● Task details:
The answer should contain all of the data, retyped without any alteration.

[Saved data entries]
▬▬▬▬▬▬▬▬▬▬

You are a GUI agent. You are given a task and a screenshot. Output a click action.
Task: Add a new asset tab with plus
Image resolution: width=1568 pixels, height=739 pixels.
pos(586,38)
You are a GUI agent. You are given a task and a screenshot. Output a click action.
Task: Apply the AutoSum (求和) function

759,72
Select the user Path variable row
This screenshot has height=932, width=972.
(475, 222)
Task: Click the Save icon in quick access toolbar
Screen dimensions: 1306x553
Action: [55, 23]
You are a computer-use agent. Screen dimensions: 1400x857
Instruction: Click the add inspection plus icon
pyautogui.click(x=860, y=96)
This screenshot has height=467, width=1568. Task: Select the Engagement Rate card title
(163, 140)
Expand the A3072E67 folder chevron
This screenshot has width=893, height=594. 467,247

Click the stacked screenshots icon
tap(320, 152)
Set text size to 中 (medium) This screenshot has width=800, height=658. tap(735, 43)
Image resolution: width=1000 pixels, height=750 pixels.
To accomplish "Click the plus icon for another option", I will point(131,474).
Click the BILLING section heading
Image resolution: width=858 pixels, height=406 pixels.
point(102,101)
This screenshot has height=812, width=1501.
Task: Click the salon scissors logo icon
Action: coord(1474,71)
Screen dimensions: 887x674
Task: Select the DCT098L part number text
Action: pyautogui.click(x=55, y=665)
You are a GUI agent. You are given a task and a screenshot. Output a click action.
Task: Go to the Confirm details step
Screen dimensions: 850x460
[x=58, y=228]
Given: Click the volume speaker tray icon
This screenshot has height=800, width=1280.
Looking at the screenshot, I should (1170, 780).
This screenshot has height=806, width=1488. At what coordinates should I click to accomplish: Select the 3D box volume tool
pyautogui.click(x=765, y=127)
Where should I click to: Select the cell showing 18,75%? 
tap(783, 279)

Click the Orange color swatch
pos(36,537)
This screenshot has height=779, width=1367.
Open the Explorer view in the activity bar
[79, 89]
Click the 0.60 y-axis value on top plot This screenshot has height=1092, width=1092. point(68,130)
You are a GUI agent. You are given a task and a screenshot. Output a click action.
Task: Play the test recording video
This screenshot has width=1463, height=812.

▬▬▬▬▬▬▬▬▬▬

● Exercise response:
You are a GUI agent. You are given a task and a screenshot. Output a click action.
Task: Add a new asset tab with plus
Image resolution: width=1568 pixels, height=739 pixels.
pos(586,38)
You are a GUI agent. You are given a task and a screenshot. Output a click action.
Task: Apply the AutoSum (求和) function

759,72
Select the user Path variable row
This screenshot has height=932, width=972.
(475, 222)
Task: Click the Save icon in quick access toolbar
Screen dimensions: 1306x553
Action: [55, 23]
You are a computer-use agent. Screen dimensions: 1400x857
Instruction: Click the add inspection plus icon
pyautogui.click(x=860, y=96)
This screenshot has height=467, width=1568. Task: Select the Engagement Rate card title
(163, 140)
Expand the A3072E67 folder chevron
This screenshot has width=893, height=594. 467,247

Click the stacked screenshots icon
tap(320, 152)
Set text size to 中 (medium) This screenshot has width=800, height=658. tap(735, 43)
Image resolution: width=1000 pixels, height=750 pixels.
To accomplish "Click the plus icon for another option", I will point(131,474).
Click the BILLING section heading
Image resolution: width=858 pixels, height=406 pixels.
point(102,101)
This screenshot has height=812, width=1501.
Task: Click the salon scissors logo icon
Action: coord(1474,71)
Screen dimensions: 887x674
Task: Select the DCT098L part number text
Action: pyautogui.click(x=55, y=665)
You are a GUI agent. You are given a task and a screenshot. Output a click action.
Task: Go to the Confirm details step
Screen dimensions: 850x460
[x=58, y=228]
Given: Click the volume speaker tray icon
This screenshot has height=800, width=1280.
Looking at the screenshot, I should (1170, 780).
This screenshot has height=806, width=1488. At what coordinates should I click to accomplish: Select the 3D box volume tool
pyautogui.click(x=765, y=127)
Where should I click to: Select the cell showing 18,75%? 
tap(783, 279)

Click the Orange color swatch
pos(36,537)
This screenshot has height=779, width=1367.
Open the Explorer view in the activity bar
[79, 89]
Click the 0.60 y-axis value on top plot This screenshot has height=1092, width=1092. point(68,130)
You are a GUI agent. You are given a task and a screenshot. Output a click action.
Task: Play the test recording video
This screenshot has width=1463, height=812.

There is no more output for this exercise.